A full-service design firm, serving all of your design News

This 3D-printed clay ‘tree’ is an all-natural humidifier


Here’s a clever device that is both deceptively simple and surprisingly effective: a humidifier made of clay, inspired by the way trees absorb and evaporate water, that works without any external power whatsoever. Just physics. And 3D printing.

The device—called the Print Clay Humidifier—was created by designer Jiaming Liu as his master’s graduation project at Folkwang University of the Arts in Essen, Germany. It looks like an almost perfect exercise in smart, environmentally conscious design that brings comfort to the user thanks to traditional low-cost materials and high-tech manufacturing techniques. In fact, it works because of that combination. The uniqueness of the 3D-printed shape is key for the humidifier to work, Liu says, and “it is difficult to make by hand or other production methods of injection molding.”

[Photo: courtesy jiamingliu.design]

How it works

Liu says that his humidifier was inspired by the way trees work in nature: “The bottom water storage part is like the ground and soil. The extension curves [which are inside the water container] are like the roots of a tree absorbing water. The main part carries water upwards and radiates, like tree trunks and branches.” This evaporation process is the same as used by terracota water vessels to cool down its contents, which is what also powers the all-natural, no electricity-needed Nave AC system.

These three segments are all printed in one piece. The water storage part is a container capable of holding 500 milliliters (0.13 gallons) of water. It is glazed on the outside so it can store the liquid without it wetting the floor, your desk, or whatever surface you place the humidifier on. 

[Photo: courtesy jiamingliu.design]

The roots and the upper trunk are not glazed, however, as they needs to be in direct contact with the water and the air to work their magic. They absorb the water in the container through the natural, microscopic network of pores in the clay. As water rises up and saturates the clay, it evaporates, increasing the humidity of the room.

[Photo: courtesy jiamingliu.design]

After trying many different structures, he claims that its accordion-like shape is the best for water absorption and evaporation, as the ridges provide a larger contact surface with the air in the most compact footprint (much like how heatsinks and similar contraptions work). Compared with other humidifiers on the market, its unique printing structure enables it to better absorb and evaporate water, he claims. And if you are thinking that a water bowl on a heater will have the same effect, he says that the micropores in the clay are more effective at releasing water into the atmosphere: “The evaporation rate is significantly improved, absorbing more water and evaporating more water faster.”
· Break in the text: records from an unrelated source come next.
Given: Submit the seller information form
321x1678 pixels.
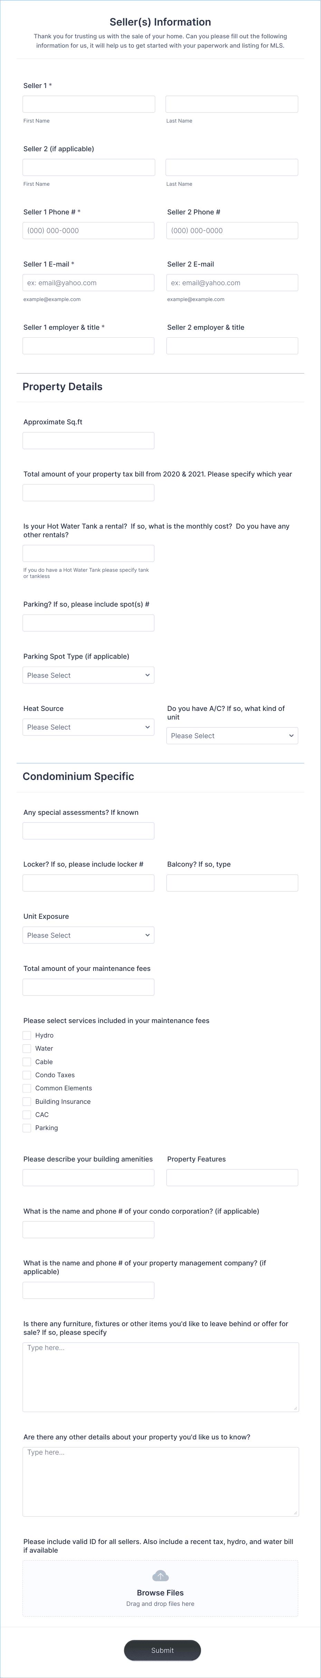Looking at the screenshot, I should pyautogui.click(x=162, y=1650).
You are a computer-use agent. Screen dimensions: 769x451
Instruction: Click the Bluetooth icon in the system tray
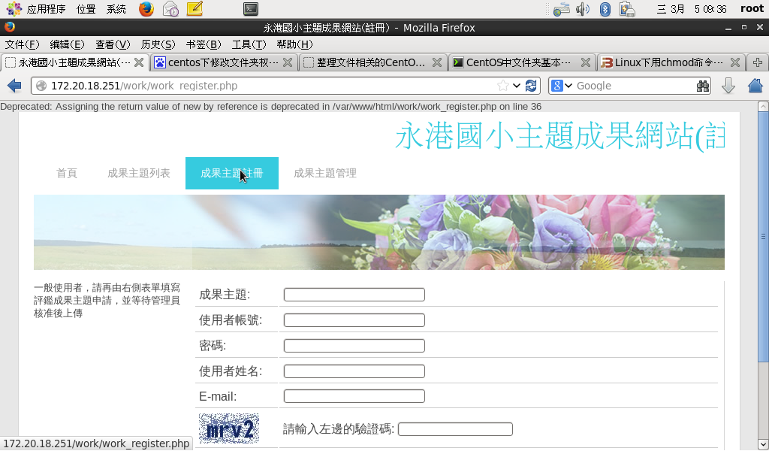click(605, 9)
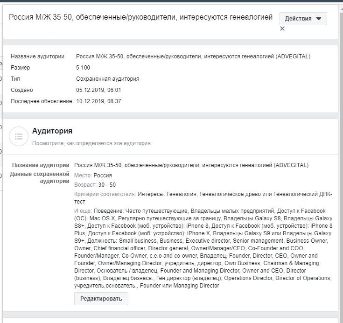This screenshot has width=343, height=323.
Task: Click the Место: Россия line
Action: click(93, 176)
[Photo: courtesy jiamingliu.design]

Return to old

Liu made his Print Clay Humidifier after trying other materials. The previous model—which he fabricated two years ago, before his masters—was made of concrete. Then he started to conduct a series of tests on printing technology and recycled materials. He experimented with the ceramic 3D printer provided by the school’s ceramic workshop, where he also learned about the problem of industrial waste generated by the ceramics industry.

He found out that a clay-ceramic combination—using one third of recycled ceramic powder—made the structure stronger while boosting its water absorption powers. 

[Photo: courtesy jiamingliu.design]

If any companies are interested in making these at scale, Liu says he’d be happy to bring it to market. The design has other uses too, he points out. There’s a smaller 1:2 scale model that works as an aroma diffuser, which will sell like hotcakes at every yoga studio and tree-hugging hippie shop on the planet.

In the middle of an energy crisis and skyrocketing electricity prices, perhaps industrial manufacturers need to pause and take a look at this and other simple, clever inventions based on traditional materials and techniques—like the Nave AC system—which could bring the comfort that people demand while not destroying the planet one watt at a time.